◆ **YOUR TASK**:
Strip out the pictures and transcribe the records that follow exactly.

Stored data entries:
________________

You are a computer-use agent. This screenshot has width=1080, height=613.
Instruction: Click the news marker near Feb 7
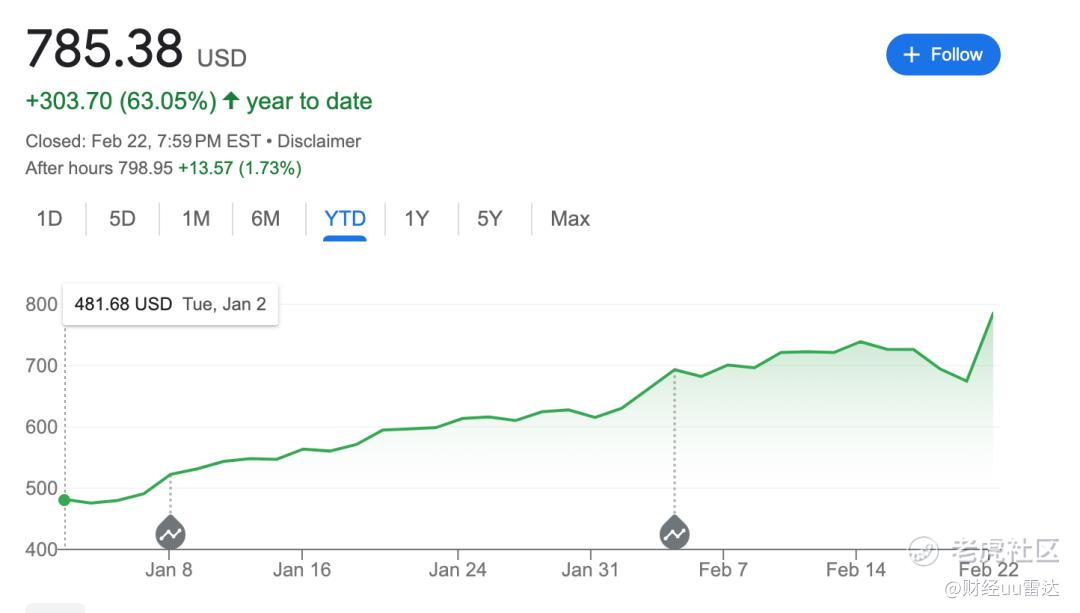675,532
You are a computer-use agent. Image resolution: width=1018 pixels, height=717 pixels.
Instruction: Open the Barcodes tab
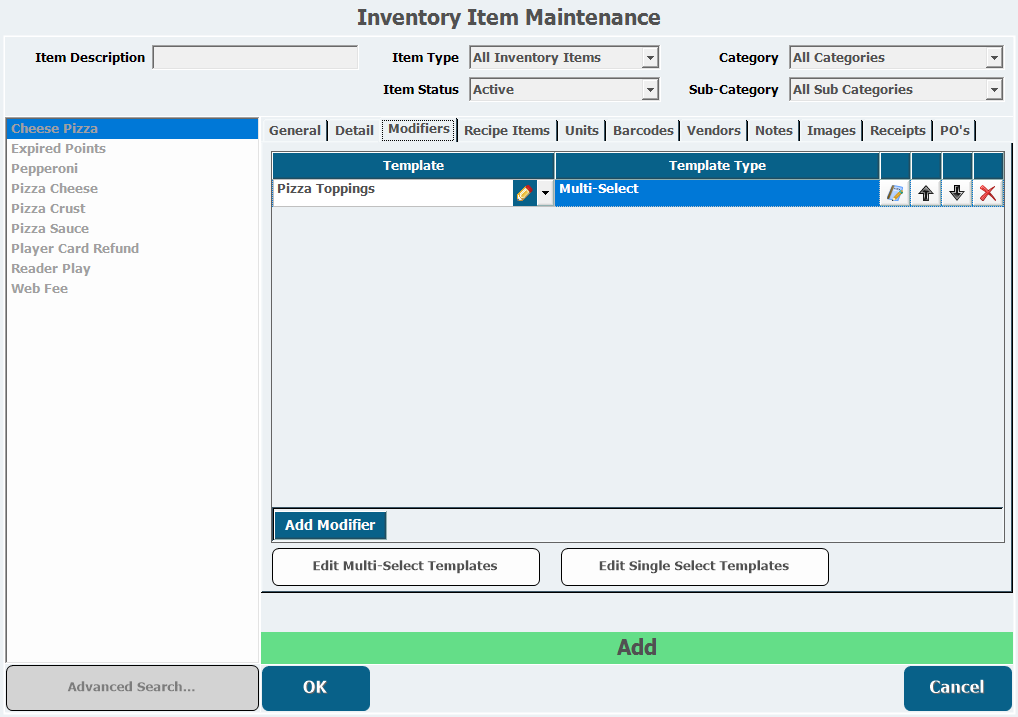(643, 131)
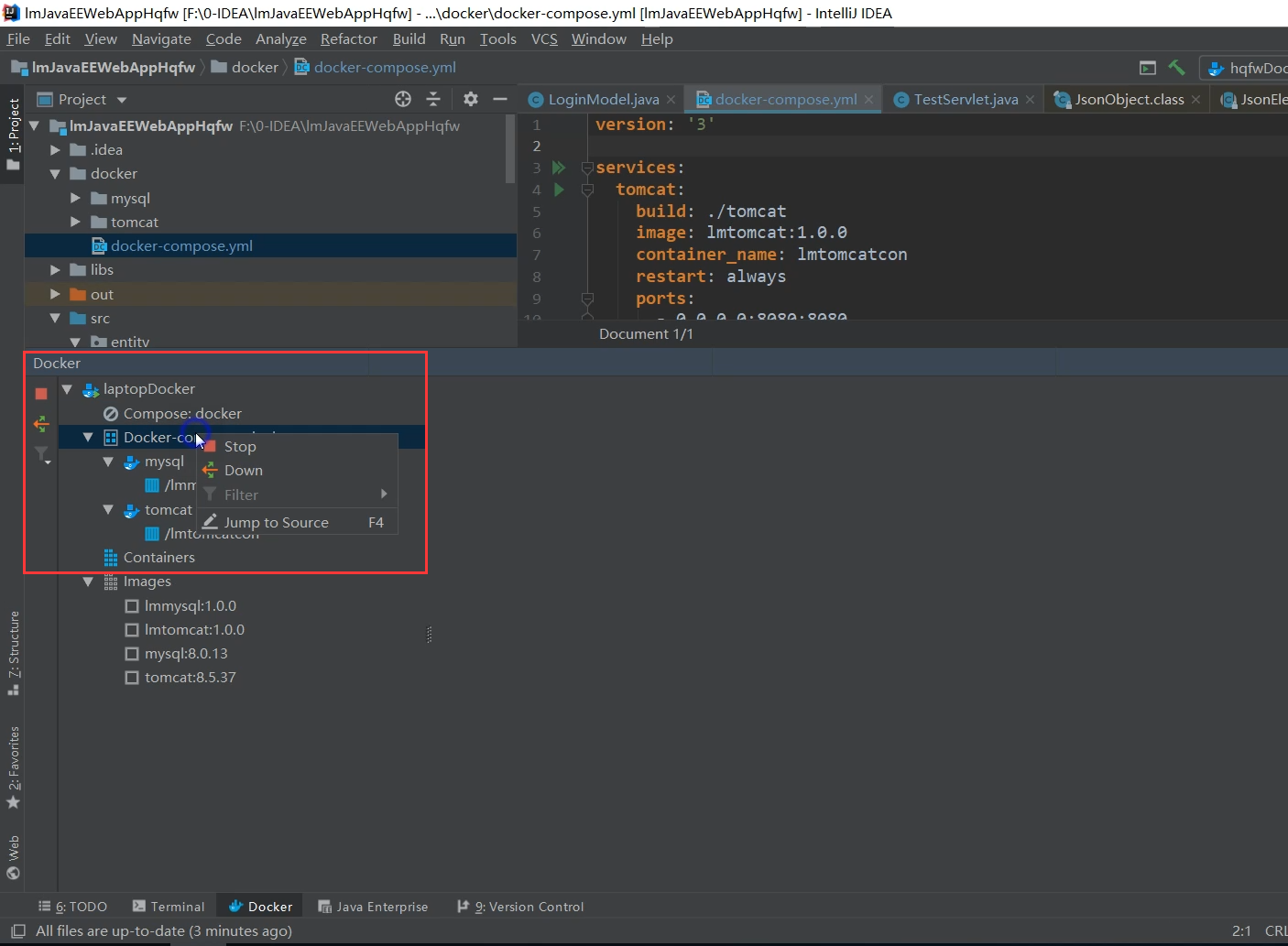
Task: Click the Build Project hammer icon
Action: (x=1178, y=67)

________________

◆ **WORKED SOLUTION**:
You are a computer-use agent. This screenshot has width=1080, height=613.
Instruction: Click the news marker near Feb 7
675,532
You are a computer-use agent. Image resolution: width=1018 pixels, height=717 pixels.
Instruction: Open the Barcodes tab
(643, 131)
Task: Click the Build Project hammer icon
Action: (x=1178, y=67)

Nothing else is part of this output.